Tour po 11. etapie

Wypowiedzi i komentarze po 11. etapie Tour de France

Drukuj

Mark Cavendish (HTC-Highroad) odniósł trzecie zwycięstwo w tegorocznym wyścigu, jednak po 11. etapie dla Brytyjczyka ważniejszy był fakt założenia zielonej koszulki lidera klasyfikacji punktowej.

Mark Cavendish (HTC-Highroad) odniósł trzecie zwycięstwo w tegorocznym wyścigu, jednak po 11. etapie dla Brytyjczyka ważniejszy był fakt założenia zielonej koszulki lidera klasyfikacji punktowej.„Moi koledzy znów rozprowadzili mnie znakomicie” – chwalił ich Cavendish, „udowodniliśmy, że jesteśmy najmocniejszą ekipą w peletonie. Wczoraj nie udało mi się wykończyć ich pracy, dlatego dziś już musiałem wygrać” – mówił Brytyjczyk. Cavendish dzięki punktom na mecie i na lotnej premii objął prowadzenie w klasyfikacji punktowej i o 16 punktów wyprzedza Jose Rojasa (Movistar). „Mam nadzieję utrzymać zieloną koszulkę w tym roku. Walczyliśmy na każdym sprincie i mecie, by ją zdobyć. 15 punktów to niewiele, dlatego teraz będziemy walczyć o jej utrzymanie” – powiedział Cavendish, który w Tour de France zanotował już 18 zwycięstw, ale nigdy nie wywalczył zielonej koszulki najlepszego sprintera.

Choć ekipa HTC-Highroad za sprawą Cavendisha odniosła trzy zwycięstwa w tegorocznym wyścigu, jej przyszłość wciąż pozostaje niepewna. Bob Stapleton, menedżer zespołu, wciąż nie znalazł sponsora na przyszły sezon, a według jego wcześniejszych zapowiedzi, jeśli nie uda mu się tego dokonać do połowy lipca, będzie musiał rozwiązać zespół. „Niestety nie mogę jeszcze nic powiedzieć na ten temat” – powiedział Stapleton, który pojawił się na Tour de France, „ale te trzy zwycięstwa na pewno pomogły nam w rozmowach” – dodał. Stapleton przyznał, że jest parę firm, zainteresowanych zastąpieniem spółki HTC, ale na razie nie może podać więcej szczegółów.

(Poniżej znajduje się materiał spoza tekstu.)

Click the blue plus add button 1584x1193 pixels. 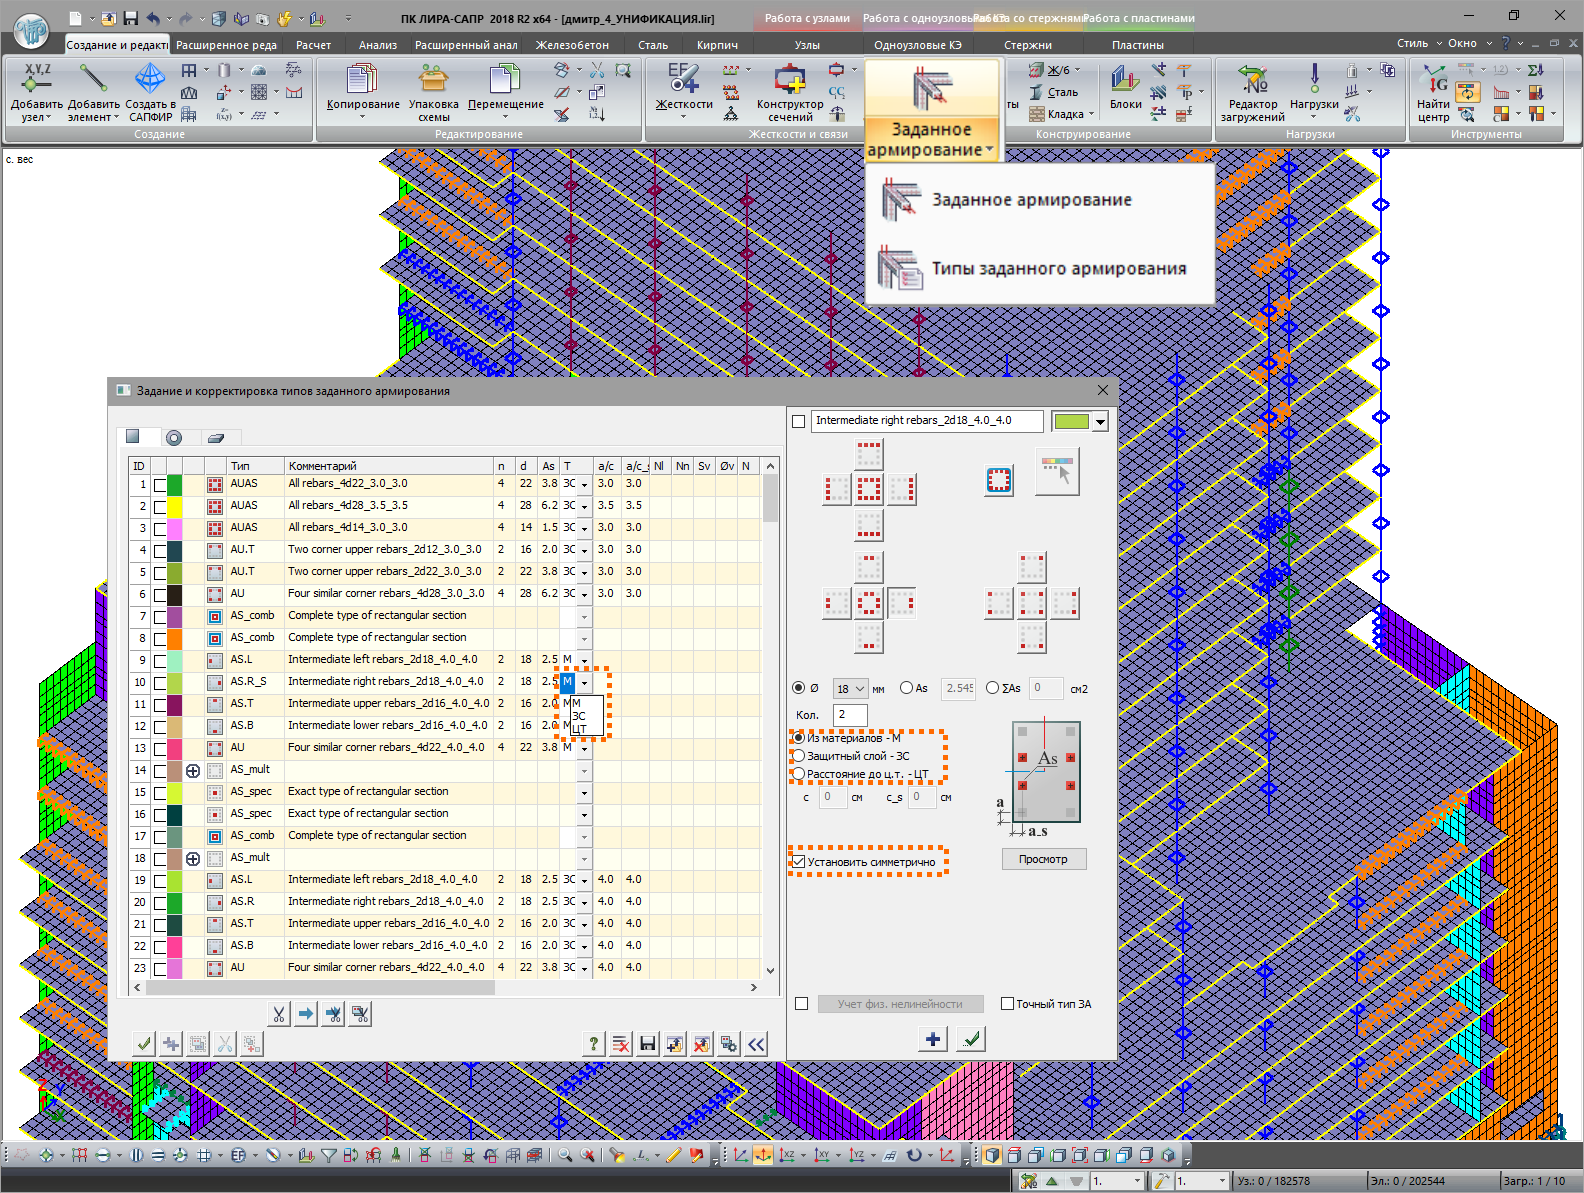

Po płaskich i pagórkowatych etapach, do walki w końcu wkroczą faworyci. 12. etap z metą w Luz Ardiden i podjazdem pod Tourmalet będzie pierwszym i bardzo poważnym sprawdzianem dla kolarzy, walczących o zwycięstwo w wyścigu.

Alberto Contador (Saxo Bank Sungard) jak do tej pory nie miał udanego wyścigu, ale Hiszpan liczy na odwrócenie złej passy – „moje kolano jest już w coraz lepszym stanie” – powiedział Contador. Wcześniej dwukrotnie leżał w kraksach, w których jego kolano zostało mocno zbite. „Zobaczymy, jak będę się czuł na etapie i dopiero na Luz Ardiden podejmę decyzję, czy jestem w stanie atakować” – stwierdził ubiegłoroczny zwycięzca, który do najgroźniejszych rywali, Cadela Evansa (BMC Racing) i Andy Schlecka (Leopard Trek), ma odpowiednio 1.41 i 1.30 straty. Contador spodziewa się ataków rywali, „zwłaszcza bracia Schleck będą aktywni. Luz Ardiden wszystko zweryfikuje, ale każdy będzie chciał pokazać, że jest mocny” – uważa.

12. etap będzie pierwszym, ale nie najważniejszym w tegorocznym wyścigu. Takiego zdania jest Ivan Basso (Liqugas-Cannondale). „ Z pewnością będzie to ważny etap, ale nie najważniejszy” – mówi Włoch, „na pewno jednak pokaże, kto może liczyć się w walce o zwycięstwo, a kto nie. Trzeba będzie być bardzo czujnym” – dodał lider włoskiej ekipy, który w górach będzie mógł liczyć na pomoc Sylwestra Szmyda. Po 11. etapie Basso do Cadela Evansa traci 3.36.

Gdy faworyci wyścigu rozpoczną swoją walkę, Thomas Voeckler (Europcar) najpewniej straci żółtą koszulkę lidera. Francuz, który ma nad Cadelem Evansem 2.26 przewagi zdaje sobie z tego sprawę. „Oczywiście będę walczył i próbował, ale nie spodziewam się, że uda mi się zachować prowadzenie” – przyznał Francuz, który w 2004 roku zaciekle bronił koszulki lidera aż przez 10 dni, stając się bohaterem Francuzów.